* **Directions for this task**:
In the listing below, the lines starting at the line with "Screen dimensions: 689x398" and ending at the line with "Click the horizontal" are to be output verbatim. Images stay out of the copy.

Start of Information shown

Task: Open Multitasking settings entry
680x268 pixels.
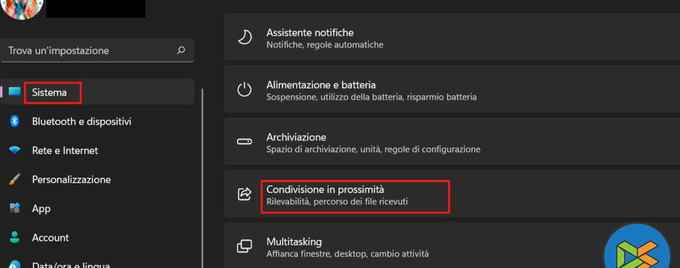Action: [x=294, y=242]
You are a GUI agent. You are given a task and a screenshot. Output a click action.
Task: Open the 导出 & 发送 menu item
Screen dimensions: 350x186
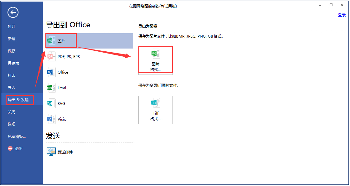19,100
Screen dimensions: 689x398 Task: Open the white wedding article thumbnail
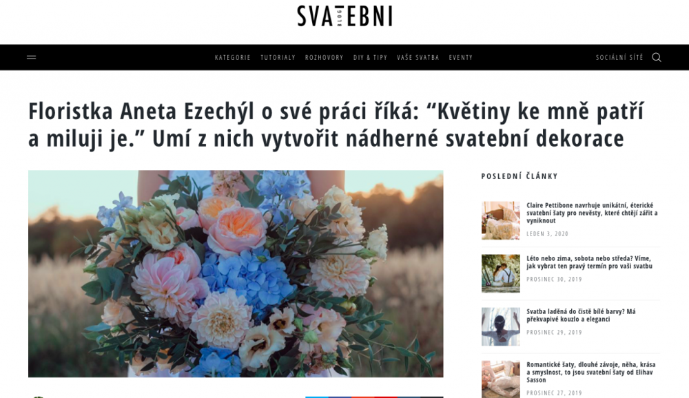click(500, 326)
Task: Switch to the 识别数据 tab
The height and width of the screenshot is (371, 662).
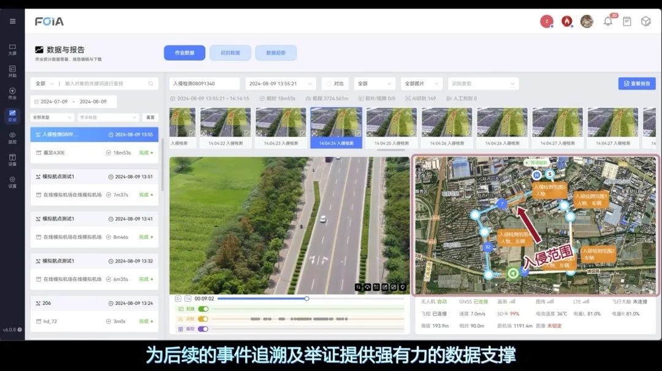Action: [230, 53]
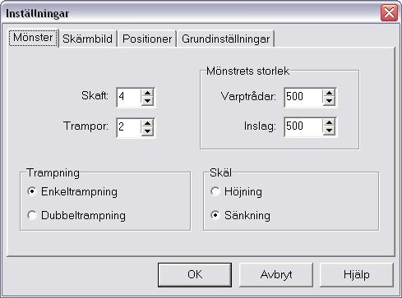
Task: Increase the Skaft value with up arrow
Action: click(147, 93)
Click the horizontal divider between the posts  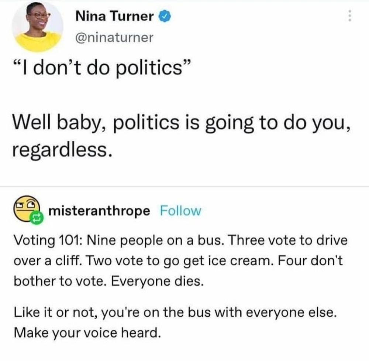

End of Information shown
Start of Information shown

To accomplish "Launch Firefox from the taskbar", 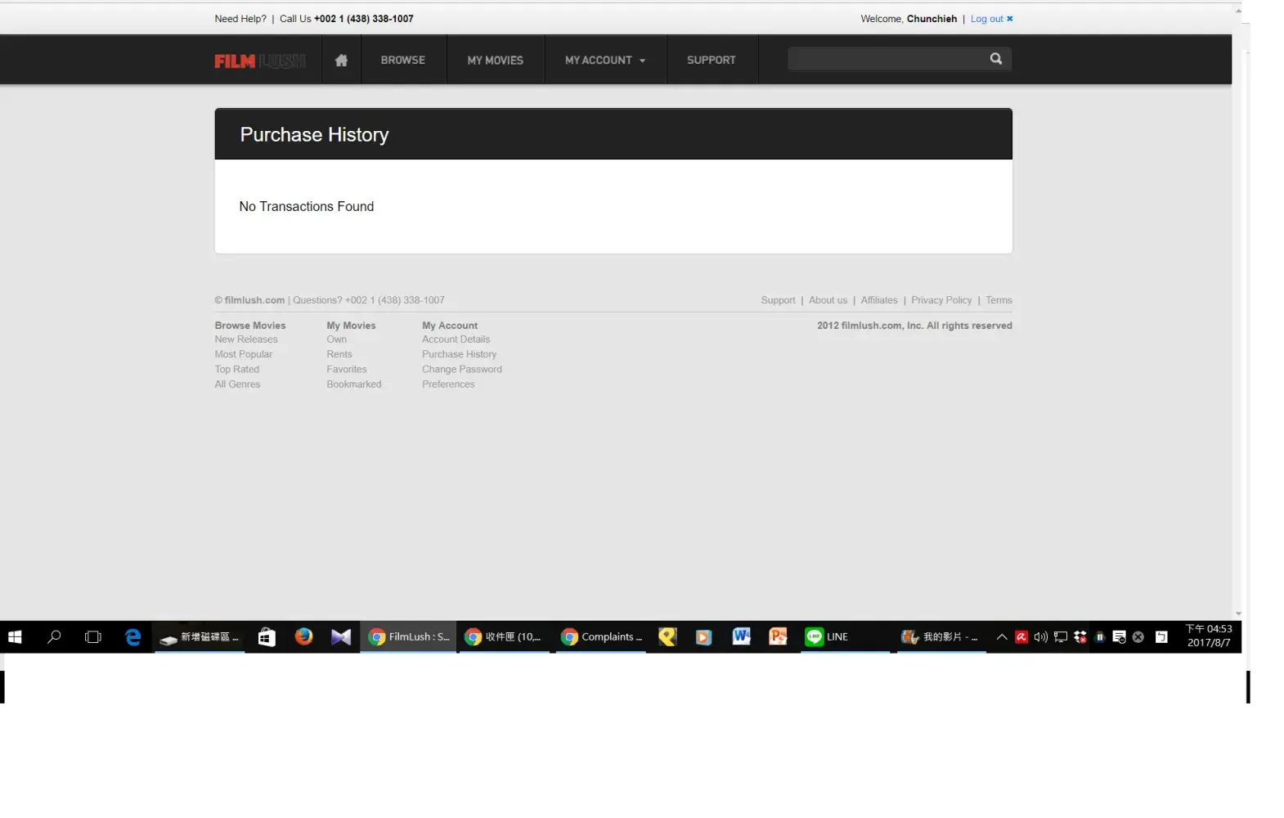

End of Information shown

* **Reply to the task**:
Screen dimensions: 689x398 Task: Open the white wedding article thumbnail
click(500, 326)
Task: Switch to the 识别数据 tab
The height and width of the screenshot is (371, 662).
Action: [230, 53]
Task: Increase the Skaft value with up arrow
Action: click(147, 93)
Click the horizontal divider between the posts  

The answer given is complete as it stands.